Saturday, October 16, 2010

Short-Term Mission, Zeal, and a Little Knowledge

Every year at this time of year, I attend a conference sponsored by the Fellowship of Short-Term Mission Leaders. We have just wrapped up our gathering this year, held in Green Lake, Wisconsin.

Both of these men challenged us but perhaps the highlight of the conference for me was when Bob was speaking Saturday morning.

Let me give you a little background. Bob is an anthropologist. He studies people. And he has come to the point where he believes you cannot effectively serve others until you can really understand them, their culture, and their background.

Repeatedly he quoted Proverbs 19:2. let me share it with you.

It is not good to have zeal without knowledge, nor to be hasty and miss the way.

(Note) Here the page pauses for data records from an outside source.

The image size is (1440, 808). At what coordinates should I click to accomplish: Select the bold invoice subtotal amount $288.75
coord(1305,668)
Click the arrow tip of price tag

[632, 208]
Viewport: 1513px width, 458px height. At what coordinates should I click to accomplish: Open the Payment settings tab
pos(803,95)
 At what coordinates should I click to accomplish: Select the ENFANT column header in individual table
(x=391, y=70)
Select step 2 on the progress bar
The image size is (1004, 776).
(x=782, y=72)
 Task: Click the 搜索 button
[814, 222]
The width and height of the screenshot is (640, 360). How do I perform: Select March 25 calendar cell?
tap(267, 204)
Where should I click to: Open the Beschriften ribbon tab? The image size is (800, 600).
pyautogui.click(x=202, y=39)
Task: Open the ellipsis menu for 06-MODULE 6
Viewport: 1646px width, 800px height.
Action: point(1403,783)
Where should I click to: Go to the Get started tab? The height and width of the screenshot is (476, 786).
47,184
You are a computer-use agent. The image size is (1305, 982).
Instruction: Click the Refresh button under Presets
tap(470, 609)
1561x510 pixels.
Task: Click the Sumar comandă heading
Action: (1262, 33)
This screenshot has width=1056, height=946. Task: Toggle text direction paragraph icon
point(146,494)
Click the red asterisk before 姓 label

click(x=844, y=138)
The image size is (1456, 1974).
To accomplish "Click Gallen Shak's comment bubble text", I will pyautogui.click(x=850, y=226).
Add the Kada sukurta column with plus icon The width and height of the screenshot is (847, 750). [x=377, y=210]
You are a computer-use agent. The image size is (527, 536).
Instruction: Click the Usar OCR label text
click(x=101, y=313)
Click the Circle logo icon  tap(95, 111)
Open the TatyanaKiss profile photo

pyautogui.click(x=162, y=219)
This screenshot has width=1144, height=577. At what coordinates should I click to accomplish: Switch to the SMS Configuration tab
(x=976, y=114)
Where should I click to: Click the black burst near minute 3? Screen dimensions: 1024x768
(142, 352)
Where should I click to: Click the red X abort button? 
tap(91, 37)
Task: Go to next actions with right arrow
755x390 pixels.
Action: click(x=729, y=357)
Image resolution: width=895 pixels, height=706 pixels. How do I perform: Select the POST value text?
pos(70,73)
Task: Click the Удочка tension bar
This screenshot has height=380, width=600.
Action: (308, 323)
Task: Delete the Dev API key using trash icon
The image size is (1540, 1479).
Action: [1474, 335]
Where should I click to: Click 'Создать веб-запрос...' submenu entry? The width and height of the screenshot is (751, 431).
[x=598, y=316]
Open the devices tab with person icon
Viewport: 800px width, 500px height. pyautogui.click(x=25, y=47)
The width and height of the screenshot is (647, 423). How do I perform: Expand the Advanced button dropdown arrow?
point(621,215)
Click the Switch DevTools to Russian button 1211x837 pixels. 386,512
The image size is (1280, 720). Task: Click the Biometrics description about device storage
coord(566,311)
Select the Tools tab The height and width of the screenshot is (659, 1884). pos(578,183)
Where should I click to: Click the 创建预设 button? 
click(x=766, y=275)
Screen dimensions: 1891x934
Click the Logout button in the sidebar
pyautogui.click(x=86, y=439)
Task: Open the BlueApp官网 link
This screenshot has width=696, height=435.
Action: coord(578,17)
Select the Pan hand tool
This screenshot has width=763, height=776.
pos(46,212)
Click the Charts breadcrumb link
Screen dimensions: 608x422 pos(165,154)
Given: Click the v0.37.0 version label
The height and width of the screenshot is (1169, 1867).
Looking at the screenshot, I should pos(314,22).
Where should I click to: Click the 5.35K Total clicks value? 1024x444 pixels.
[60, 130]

Stop and think about that for a few moments. Zeal is not bad. But when it is not accompanied by knowledge, God does not consider it good.

Let me put that into a short-term mission context.

It is not good to go on a short-term mission trip without first taking the time to get some training. Your strong desire to do good is not enough.

Yet this is precisely what many short-term teams will do. Filled with the joy of the Holy Spirit, and with the best of intentions, they head off to China, Italy, Mexico, and every other corner of the globe armed with nothing other than their bibles.

They know little or nothing of the country they are visiting, lack a basic understanding of how the church functions, do not speak the local language, and perhaps worse of all, don't see a need to become informed at all.

God wants us to be a mix of both zeal, and knowledge. Knowledge of the local customs, mores, culture, and people. Because it will make us better ambassadors for Him on the field.

As you reflect back on your time serving short-term earlier this year, or as you prepare to go later this year, ask yourself these four simple questions.

1. How did the first Gospel witness get to the people I served, or am going to serve?

2. What are some of the cultural traditions in the area I will be serving, or served?

3. What is the average salary for an average adult male in my host country?

4. How much education does the average person have in my host country?

These four questions are not very extensive. But knowing the answers to them will begin the process of educating you about the people with whom you serve.

Consider it a start of what should be a lifelong goal to pair knowledge with zeal for the people you desire to serve. Then your zeal will indeed be good!